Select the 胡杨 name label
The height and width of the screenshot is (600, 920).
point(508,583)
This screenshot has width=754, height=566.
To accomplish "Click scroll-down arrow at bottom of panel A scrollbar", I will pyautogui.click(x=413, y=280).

• • • • • • •

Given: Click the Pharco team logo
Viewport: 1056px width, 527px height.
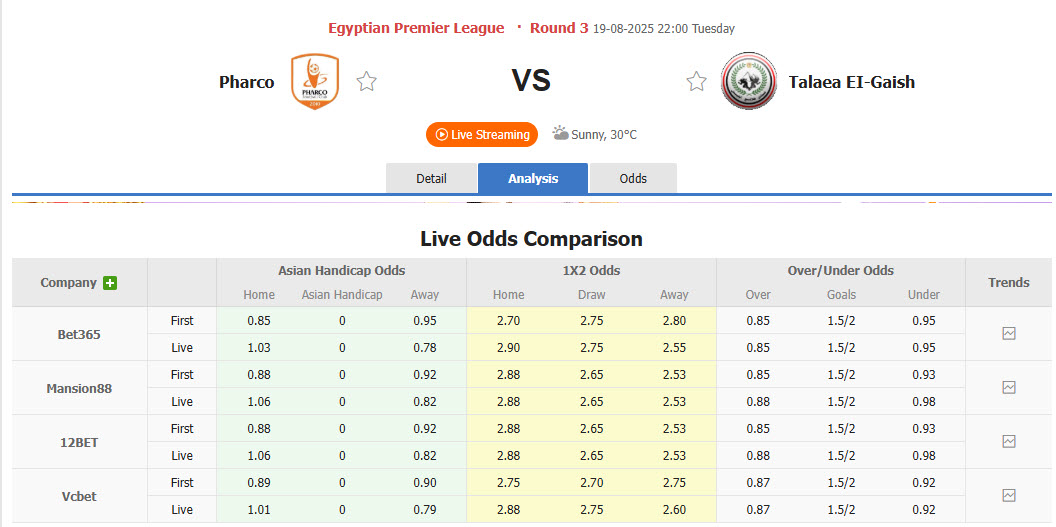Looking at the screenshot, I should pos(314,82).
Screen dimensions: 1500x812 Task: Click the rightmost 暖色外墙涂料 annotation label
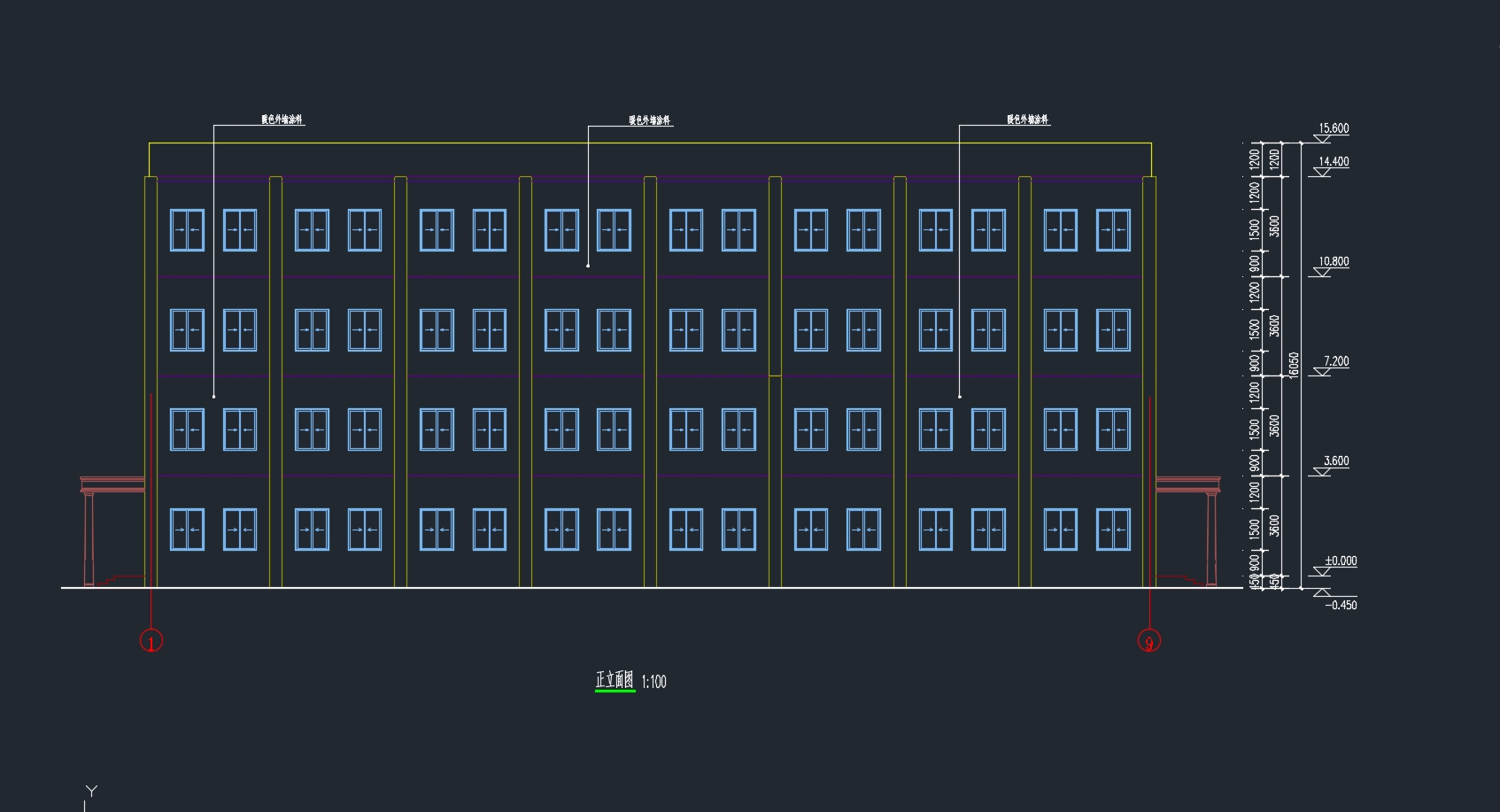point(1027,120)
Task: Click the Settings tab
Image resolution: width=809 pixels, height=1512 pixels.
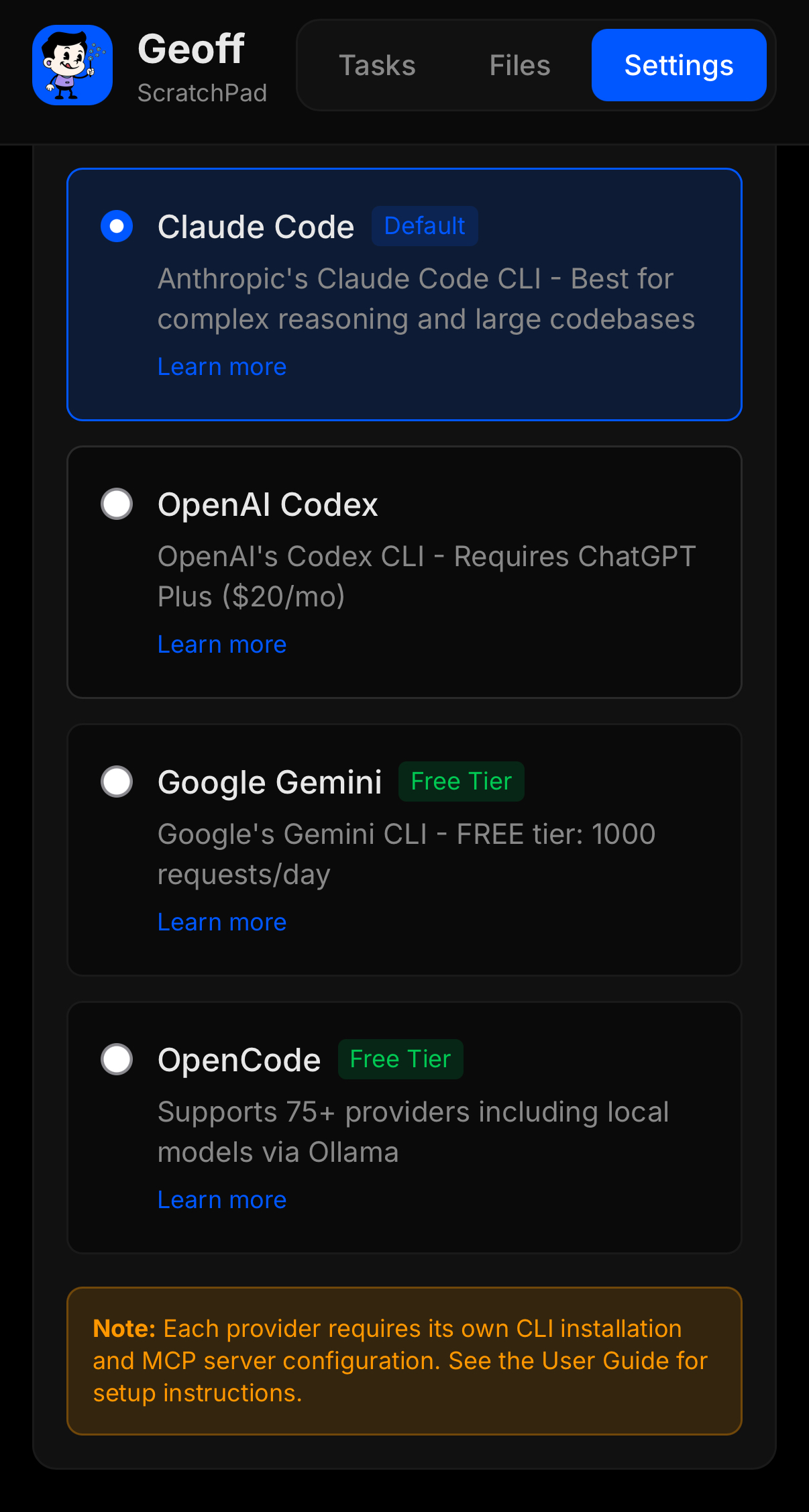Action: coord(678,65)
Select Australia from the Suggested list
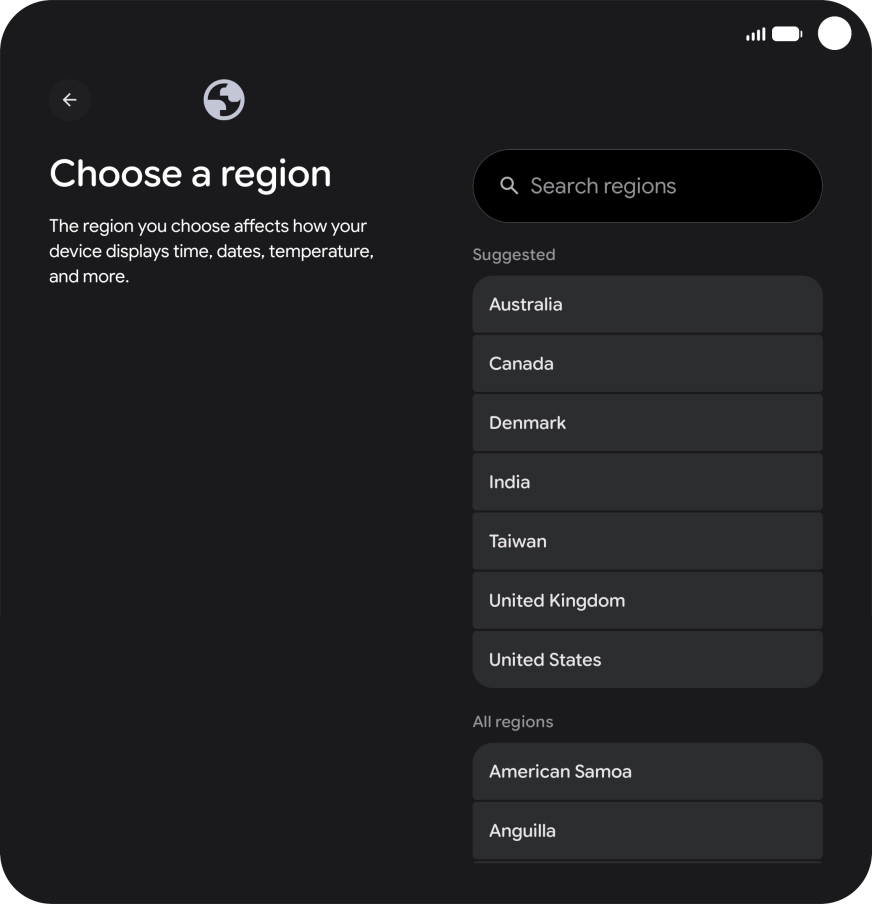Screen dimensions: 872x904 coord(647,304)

• • • • • • •

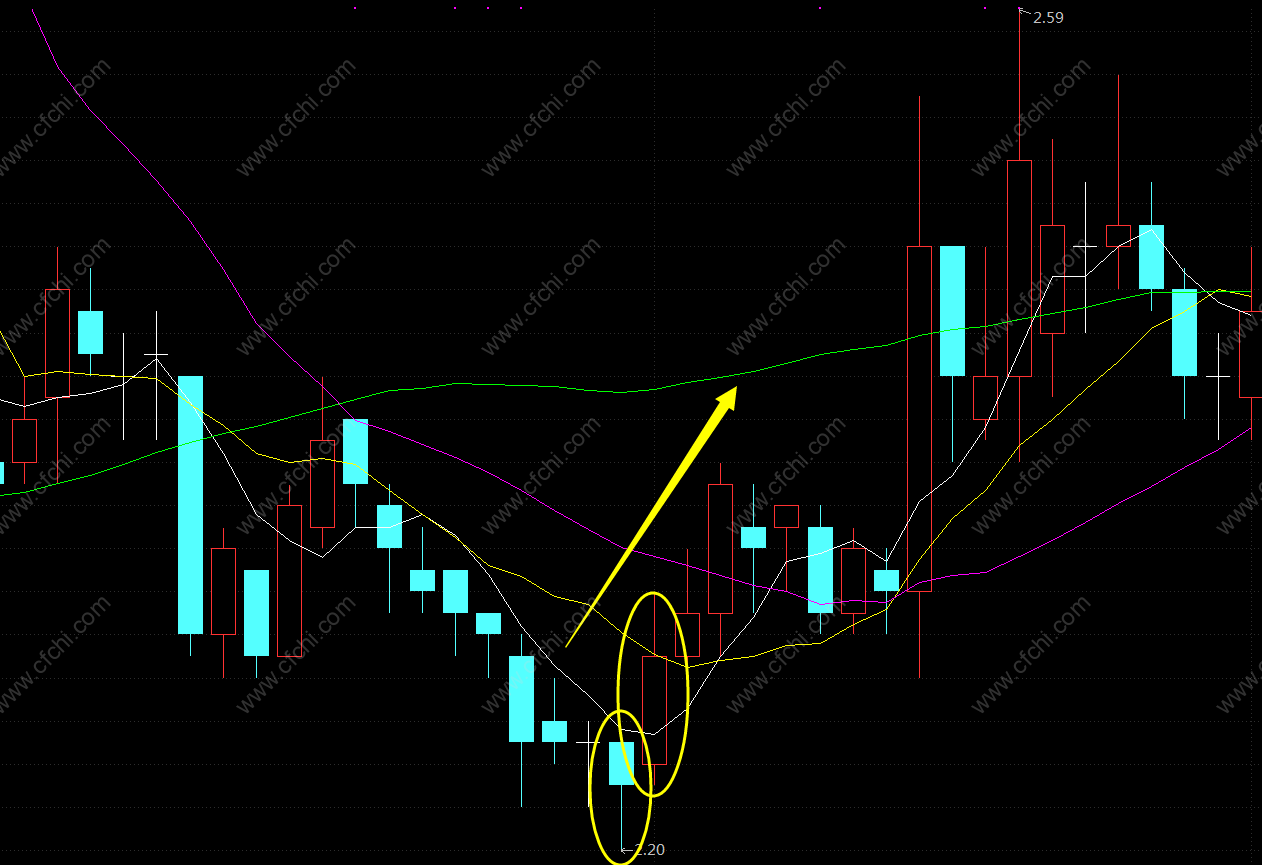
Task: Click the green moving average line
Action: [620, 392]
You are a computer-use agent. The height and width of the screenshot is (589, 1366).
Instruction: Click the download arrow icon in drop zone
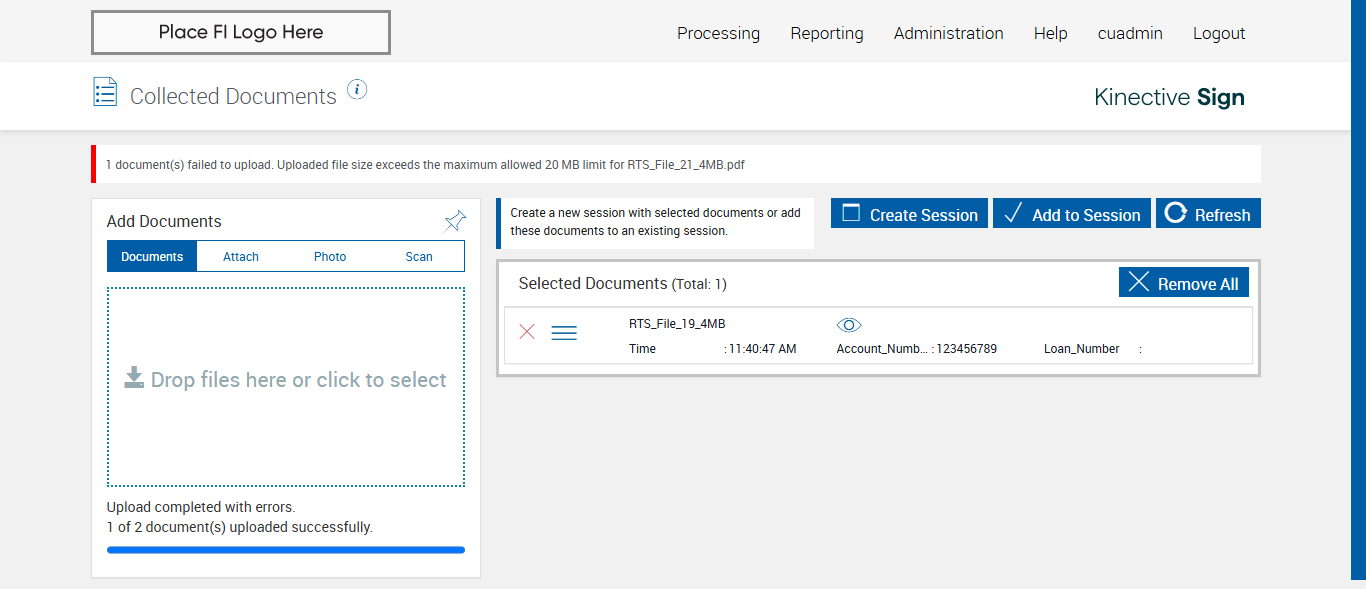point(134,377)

• • • • • • •

• _GOAL OF THE EXERCISE_
Which lines in the items above contain the word "label"? Copy out each of those lines in full and leave out all the others.

• _IN RESPONSE_
Select the 胡杨 name label
Screen dimensions: 1500x812 Task: Click the rightmost 暖色外墙涂料 annotation label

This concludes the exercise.